Document extract →
BEGIN

Pursuant to Section 13 or 15(d)
of the Securities Exchange Act of 1934

Date of Report (date of earliest event reported):
February 24, 2014

DRINKS AMERICAS HOLDINGS, LTD.
(Exact Name of Registrant as Specified in its Charter)
 
Delaware
 
000-19086
 
87-0438825
State of
Incorporation
 
Commission
File Number
 
IRS Employer
I.D. Number
 
25 W. Easy Street #306
Simi Valley, CA 93065
Address of principal executive offices

Registrant's telephone number: (323) 266-8765
 
4101 Whiteside Street, Los Angeles, CA 90063
(Former Name or Former Address, if Changed Since Last Report)

Check the appropriate box below if the Form 8-K filing is intended to simultaneously satisfy the filing obligation of the registrant under any of the following provisions (see General Instruction A.2. below):
 
o
Written communications pursuant to Rule 425 under the Securities Act (17 CFR 230.425)

END

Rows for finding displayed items

BEGIN

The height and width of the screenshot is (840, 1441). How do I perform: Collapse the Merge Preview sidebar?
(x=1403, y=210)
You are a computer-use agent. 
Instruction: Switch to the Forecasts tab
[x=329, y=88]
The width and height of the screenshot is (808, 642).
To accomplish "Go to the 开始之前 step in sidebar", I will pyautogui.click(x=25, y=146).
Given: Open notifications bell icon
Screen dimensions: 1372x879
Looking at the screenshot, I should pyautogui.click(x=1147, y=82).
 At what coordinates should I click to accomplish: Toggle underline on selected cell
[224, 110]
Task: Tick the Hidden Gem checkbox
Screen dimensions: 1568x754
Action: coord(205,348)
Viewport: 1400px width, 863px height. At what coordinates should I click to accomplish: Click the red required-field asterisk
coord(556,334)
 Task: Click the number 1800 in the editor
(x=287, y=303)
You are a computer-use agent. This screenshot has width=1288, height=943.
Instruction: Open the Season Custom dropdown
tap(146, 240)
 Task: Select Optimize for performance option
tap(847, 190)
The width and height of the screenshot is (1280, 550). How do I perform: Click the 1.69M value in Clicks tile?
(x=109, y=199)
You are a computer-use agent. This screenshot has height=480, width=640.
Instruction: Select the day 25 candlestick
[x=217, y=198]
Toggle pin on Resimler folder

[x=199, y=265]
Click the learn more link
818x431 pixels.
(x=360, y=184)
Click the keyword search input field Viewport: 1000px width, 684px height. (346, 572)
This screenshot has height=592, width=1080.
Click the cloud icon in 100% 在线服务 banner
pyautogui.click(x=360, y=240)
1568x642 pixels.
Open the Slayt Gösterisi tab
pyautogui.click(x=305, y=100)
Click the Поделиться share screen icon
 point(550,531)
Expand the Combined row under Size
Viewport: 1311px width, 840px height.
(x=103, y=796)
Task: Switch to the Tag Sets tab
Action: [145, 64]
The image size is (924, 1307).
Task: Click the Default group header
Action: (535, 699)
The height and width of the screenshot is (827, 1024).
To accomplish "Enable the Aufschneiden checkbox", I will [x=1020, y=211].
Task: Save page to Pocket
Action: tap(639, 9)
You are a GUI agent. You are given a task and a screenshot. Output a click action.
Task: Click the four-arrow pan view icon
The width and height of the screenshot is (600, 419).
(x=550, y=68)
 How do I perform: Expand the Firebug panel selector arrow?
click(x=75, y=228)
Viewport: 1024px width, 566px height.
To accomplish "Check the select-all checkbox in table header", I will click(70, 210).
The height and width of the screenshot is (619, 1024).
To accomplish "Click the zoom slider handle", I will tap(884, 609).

END

Exercises →
(1) In the Form 8-K cover page, what date is given as the date of report?
(2) Extend the Form 8-K cover page past its last line.

Expected responses →
(1) February 24, 2014

(2)
 
o
Soliciting material pursuant to Rule 14a-12 under the Exchange Act (17 CFR 240.14a-12)
 
o
Pre-commencement communications pursuant to Rule 14-2(b) under the Exchange Act (17 CFR 240.14d-2(b))
 
o
Pre-commencement communications pursuant to Rule 13e-4(c) under the Exchange Act (17 CFR 240-13e-4(c))
 
 
 

 
 
Item 1.01 
Entry Into A Material Definitive Agreement
 
Item 2.03
Creation of a Direct Financial Obligation
 
On February 24, 2014, Drinks Americas Holdings, Inc. (the “Company”) entered into a second amendment agreement (the “Amendment”) with IBC Funds LLC (“IBC”), to certain 8% Convertible Unsecured Promissory Notes (the “Notes”) in principal amount of $35,000, $70,000, $150,000 and $200,000, which Notes were originally dated as of November 1, 2012 and due May 1, 2013.  As previously reported, the Notes were amended by that certain First Amendment Agreement to Convertible Promissory Notes dated January 9, 2014.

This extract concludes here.